Yawning-Induction Stimuli Validation

To validate our yawning-induction stimuli, we conducted a nonparametric Wilcoxon Signed Ranks test to compare the frequency of yawning during the presentation of control versus yawning stimuli. The frequency of yawning during the presentation of yawning stimuli, Mdn = 9.50, was significantly higher than during the presentation of control stimuli, Mdn = 0, Z = −3.85, p < .001, r = −0.61.

Furthermore, a difference in yawning behavior was observed between the two types of yawning stimuli (i.e., video vs. photo stimuli). A one-sample t test revealed that the percentage of participants that yawned when watching the photo stimuli (40%) was significantly higher than that of those who yawned when watching the video stimuli (12.5%), t = 2.78, p < .01. The Wilcoxon Signed Rank test showed that the frequency of contagious yawning induced by yawning photo stimuli, Mdn = 9.11, was significantly higher than that of the yawning video stimuli, Mdn = 8.50, Z = −2.59, p = .01, r = −0.41. It is possible that this was due to the presentation strength (20 consecutive yawns without a time gap in the photo stimuli and 10 yawns with a 20-s interval in between yawns). The sporadic nature of yawning in the video stimuli may have caused its decreased effectiveness in provoking contagious yawning in participants. In addition, some yawning moments in the video were covered by hands as this was a natural gesture, which might also contribute to possible reduction when compared with full view of yawning in photo condition.

Table 1 presents a summary of autistic traits, eye-gazing patterns, and sensitivity to emotional expression.

Table 1.

The Descriptive Statistics of AQ, AOI Fixation in the Video and Photos, and Sensitivity Threshold of Different Expressions.

	M	SD
AOI fixation in video (seconds)
Eye (total)	19.94	18.34
Mouth (total)	9.87	8.62
Eye (per yawn)	2.10	1.05
Mouth (per yawn)	1.11	.85
Eye-mouth fixation ratio[a]	1.54	2.96
AOI fixation in photo (seconds)
Eye (total)	28.13	18.34
Mouth (total)	25.52	13.40
Eye (per yawn)	1.73	.89
Mouth (per yawn)	1.47	.71
Eye-mouth fixation ratio[a]	1.48	1.15
Sensitivity thresholdb
Happy	1.88	1.43
Angry	1.97	.42
Yawn	2.21	.45

M = mean; SD = standard deviation; AOI = area of interest.

The eyes-mouth fixation duration ratio was calculated from the percentage of time fixated at the eye regions and the percentage of time fixated at the mouth region. bThe average of individuals' detection threshold.
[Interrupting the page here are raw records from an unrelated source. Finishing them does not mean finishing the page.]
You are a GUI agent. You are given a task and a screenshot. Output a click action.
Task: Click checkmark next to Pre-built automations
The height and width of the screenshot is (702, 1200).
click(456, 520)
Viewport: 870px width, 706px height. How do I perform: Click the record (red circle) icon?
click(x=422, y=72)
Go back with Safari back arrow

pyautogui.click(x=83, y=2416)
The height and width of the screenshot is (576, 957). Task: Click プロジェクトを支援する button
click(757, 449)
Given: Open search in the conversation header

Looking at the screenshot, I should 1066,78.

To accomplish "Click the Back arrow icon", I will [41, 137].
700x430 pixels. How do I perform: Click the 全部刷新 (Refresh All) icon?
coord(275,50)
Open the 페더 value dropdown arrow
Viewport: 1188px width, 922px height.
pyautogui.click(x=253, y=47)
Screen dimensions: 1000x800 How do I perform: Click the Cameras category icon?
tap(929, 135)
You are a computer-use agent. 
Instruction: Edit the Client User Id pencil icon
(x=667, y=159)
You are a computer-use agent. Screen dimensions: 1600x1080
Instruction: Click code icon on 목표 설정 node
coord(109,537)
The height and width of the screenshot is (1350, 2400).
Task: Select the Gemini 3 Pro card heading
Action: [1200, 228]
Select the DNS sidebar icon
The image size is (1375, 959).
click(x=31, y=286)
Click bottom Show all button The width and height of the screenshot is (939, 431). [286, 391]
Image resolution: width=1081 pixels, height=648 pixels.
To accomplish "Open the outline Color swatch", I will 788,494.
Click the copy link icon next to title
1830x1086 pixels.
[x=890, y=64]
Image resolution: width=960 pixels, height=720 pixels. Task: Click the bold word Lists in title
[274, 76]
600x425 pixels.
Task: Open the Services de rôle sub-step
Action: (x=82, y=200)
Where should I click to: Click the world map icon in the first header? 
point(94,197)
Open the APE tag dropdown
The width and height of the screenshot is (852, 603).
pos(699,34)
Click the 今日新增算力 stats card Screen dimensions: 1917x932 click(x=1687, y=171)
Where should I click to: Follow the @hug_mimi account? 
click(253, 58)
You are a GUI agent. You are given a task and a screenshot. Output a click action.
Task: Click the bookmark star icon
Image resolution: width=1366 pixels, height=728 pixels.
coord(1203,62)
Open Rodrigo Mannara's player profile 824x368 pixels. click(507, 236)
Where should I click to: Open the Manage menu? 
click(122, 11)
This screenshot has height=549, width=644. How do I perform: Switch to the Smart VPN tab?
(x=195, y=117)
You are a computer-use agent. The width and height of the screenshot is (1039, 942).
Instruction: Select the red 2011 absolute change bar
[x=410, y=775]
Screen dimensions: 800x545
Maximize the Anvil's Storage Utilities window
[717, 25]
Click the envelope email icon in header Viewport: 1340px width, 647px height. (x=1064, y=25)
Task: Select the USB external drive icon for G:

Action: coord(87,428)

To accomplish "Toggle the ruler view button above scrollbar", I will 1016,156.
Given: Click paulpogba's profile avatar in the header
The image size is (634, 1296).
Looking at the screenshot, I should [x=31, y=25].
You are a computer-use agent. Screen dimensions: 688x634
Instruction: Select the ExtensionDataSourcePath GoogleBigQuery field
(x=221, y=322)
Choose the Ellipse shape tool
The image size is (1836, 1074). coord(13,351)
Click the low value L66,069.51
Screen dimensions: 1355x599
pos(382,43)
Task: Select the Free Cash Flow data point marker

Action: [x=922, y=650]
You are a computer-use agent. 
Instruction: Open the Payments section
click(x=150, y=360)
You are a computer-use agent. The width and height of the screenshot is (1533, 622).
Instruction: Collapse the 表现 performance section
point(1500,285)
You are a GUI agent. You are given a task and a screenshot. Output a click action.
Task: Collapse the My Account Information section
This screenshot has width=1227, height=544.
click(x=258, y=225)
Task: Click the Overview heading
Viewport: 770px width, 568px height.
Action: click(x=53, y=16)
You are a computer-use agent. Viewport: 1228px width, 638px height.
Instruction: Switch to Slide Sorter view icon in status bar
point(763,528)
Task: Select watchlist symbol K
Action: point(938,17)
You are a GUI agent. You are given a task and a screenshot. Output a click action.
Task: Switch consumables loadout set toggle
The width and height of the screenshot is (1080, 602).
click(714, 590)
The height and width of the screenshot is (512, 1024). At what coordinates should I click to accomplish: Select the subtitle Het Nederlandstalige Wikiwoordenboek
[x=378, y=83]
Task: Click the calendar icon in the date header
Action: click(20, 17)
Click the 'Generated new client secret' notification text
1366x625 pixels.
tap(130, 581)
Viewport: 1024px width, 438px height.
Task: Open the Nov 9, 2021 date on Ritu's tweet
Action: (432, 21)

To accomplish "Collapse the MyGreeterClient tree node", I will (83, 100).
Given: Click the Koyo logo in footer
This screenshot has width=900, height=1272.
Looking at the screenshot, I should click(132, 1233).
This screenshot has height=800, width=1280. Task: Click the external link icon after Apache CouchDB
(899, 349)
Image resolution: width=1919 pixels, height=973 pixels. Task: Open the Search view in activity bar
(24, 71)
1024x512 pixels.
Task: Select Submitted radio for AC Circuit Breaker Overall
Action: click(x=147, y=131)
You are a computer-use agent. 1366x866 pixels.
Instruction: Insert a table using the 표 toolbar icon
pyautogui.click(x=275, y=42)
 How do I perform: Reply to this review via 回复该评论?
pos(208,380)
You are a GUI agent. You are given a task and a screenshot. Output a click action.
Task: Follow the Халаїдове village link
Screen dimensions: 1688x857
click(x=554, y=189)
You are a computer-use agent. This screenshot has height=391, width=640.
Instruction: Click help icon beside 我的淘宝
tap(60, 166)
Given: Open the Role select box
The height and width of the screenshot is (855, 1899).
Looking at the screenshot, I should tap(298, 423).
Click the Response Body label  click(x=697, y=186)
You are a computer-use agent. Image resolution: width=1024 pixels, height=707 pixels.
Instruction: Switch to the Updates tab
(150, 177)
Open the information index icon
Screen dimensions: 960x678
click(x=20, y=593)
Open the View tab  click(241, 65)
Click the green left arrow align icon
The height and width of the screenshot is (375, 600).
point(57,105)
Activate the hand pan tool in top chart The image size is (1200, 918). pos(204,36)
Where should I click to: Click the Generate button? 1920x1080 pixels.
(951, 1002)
Detection Sensitivity Measurements

To derive the detection sensitivity of expression, we defined the threshold as the expressive intensity level at which participants reported detection of an expression half of the time (i.e., 50%). In other words, a higher intensity of expressiveness indicates a lower sensitivity. The psychometric curves for detecting yawning, happiness, and anger are shown in Figure 4.

Figure 4.

Psychometric curves for happy (a), angry (b), and yawn (c) detection. Error bars represent standard errors.

Gender, Age, and Contagious Yawning

A recent study reported a female advantage of susceptibility to contagious yawning (Norscia, Demuru, & Palagi, 2016a). Therefore, we examined if there were any gender differences before analyzing the relationship of AQ and contagious yawning. The Poisson regression indicated that there was a significant gender difference in yawning frequency, χ2(1, N = 40) = 7.96, p = .005, eB = .27: Females showed more yawning than male. Moreover, since Bartholomew and Cirulli (2014) found that age is the only variable that contributes to individual variation of yawning susceptibility, we also examined the relationship between age and yawning counts. However, the association between age and contagious yawning was nonsignificant (Appendix A).

Autistic Traits and Contagious Yawning

We examined the association between autistic traits and contagious yawning using a Poisson regression (Hoogenhout et al., 2013).

Participants were grouped into one of two categories based on their AQ score: Those whose AQ score was higher than the median (i.e., 18) and those whose score was lower than the median. Individuals with higher autistic tendencies (i.e., low AQ score) tended to show less contagious yawning (0.5 for high AQ and 1.31 for low AQ), but the Poisson regression shows that AQ is not significantly associated with count of contagious yawning, χ2(1, N = 40) = 2.22, p = .14, eB = 1.8.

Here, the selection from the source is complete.